7. En premier lieu, le présent arrêt confirmant le jugement du 27 septembre 2018 par lequel le Tribunal administratif de Paris a prononcé les injonctions demandées à nouveau par M. B... devant la Cour, il n'y a pas lieu de se prononcer sur ces demandes.
8. En second lieu, une procédure d'exécution du jugement dont appel, enregistrée sous le n° EXE18PA03705, ayant été ouverte à la Cour à la suite de la demande formée le 24 janvier 2019 par M.B..., et cette demande étant en cours d'instruction, il n'y a pas lieu, en l'état du litige, de prononcer une astreinte dès à présent.
Sur les conclusions présentées sur le fondement des dispositions des articles L. 761-1 du code de justice administrative et 37 de la loi du 10 juillet 1991 :
9. M. B...a obtenu le bénéfice de l'aide juridictionnelle totale.

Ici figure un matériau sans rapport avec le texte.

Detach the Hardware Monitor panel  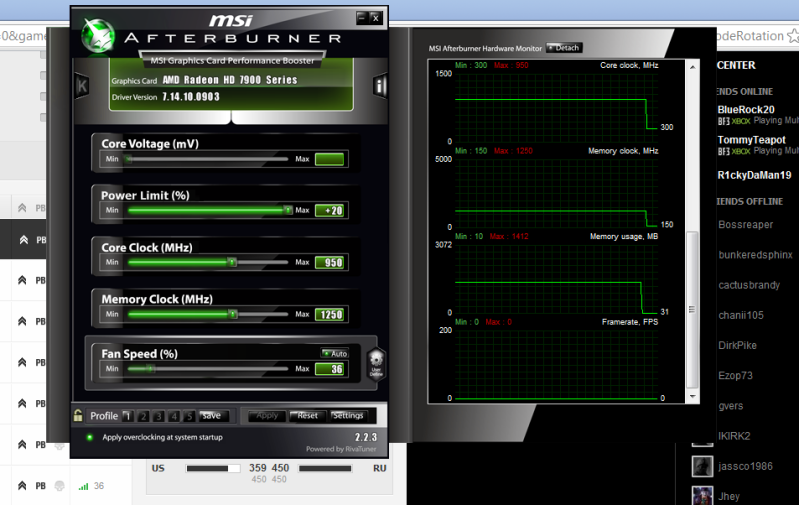564,47
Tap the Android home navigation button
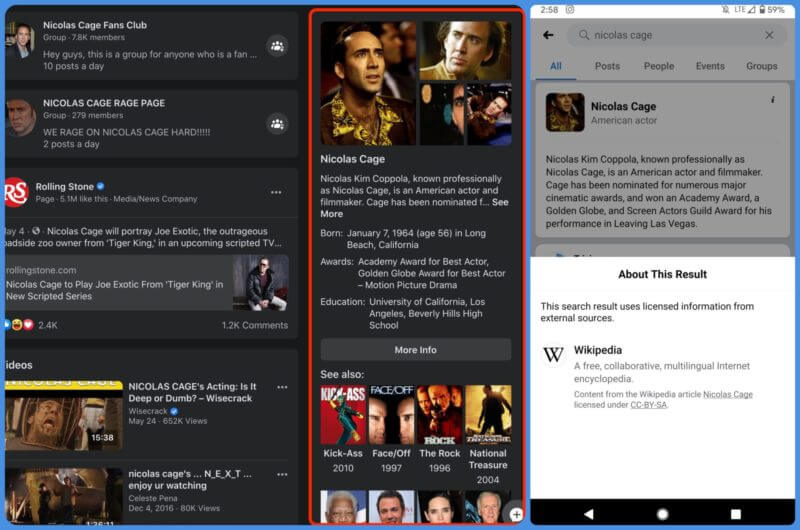 [x=662, y=514]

Par suite, son avocat peut se prévaloir des dispositions de l'article L. 761-1 du code de justice administrative et l'article 37 de la loi du 10 juillet 1991. Il y a lieu, dans les circonstances de l'espèce, de faire application des dispositions et de mettre à la charge de l'Etat le versement à MeC..., conseil de M.B..., de la somme de 1 000 euros sous réserve qu'il renonce à percevoir la somme correspondant à la part contributive de l'Etat.
D E C I D E :
Article 1er : La requête du préfet de police est rejetée.
Article 2 : L'Etat versera la somme de 1 000 euros à MeC..., conseil de M. B..., au titre de l'article L. 761-1 du code de justice administrative et de l'article 37 de la loi du 10 juillet 1991, sous réserve qu'il renonce à percevoir la somme correspondant à la part contributive de l'Etat.

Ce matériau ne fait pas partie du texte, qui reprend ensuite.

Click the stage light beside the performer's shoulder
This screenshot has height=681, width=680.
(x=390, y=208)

Article 3 : Le présent arrêt sera notifié au ministre de l'intérieur, à M. A...B...et à MeC....
Copie en sera adressée au préfet de police.
Délibéré après l'audience du 29 mai 2019, à laquelle siégeaient :
- M. Jardin, président de chambre,
- M. Dalle, président assesseur,
- Mme Notarianni, premier conseiller,
Lu en audience publique, le 13 juin 2019.
Le rapporteur,
L. NOTARIANNILe président,
C. JARDIN
Le greffier,
C. BUOT
La République mande et ordonne au ministre de l'intérieur en ce qui le concerne ou à tous huissiers de justice à ce requis en ce qui concerne les voies de droit commun contre les parties privées, de pourvoir à l'exécution de la présente décision.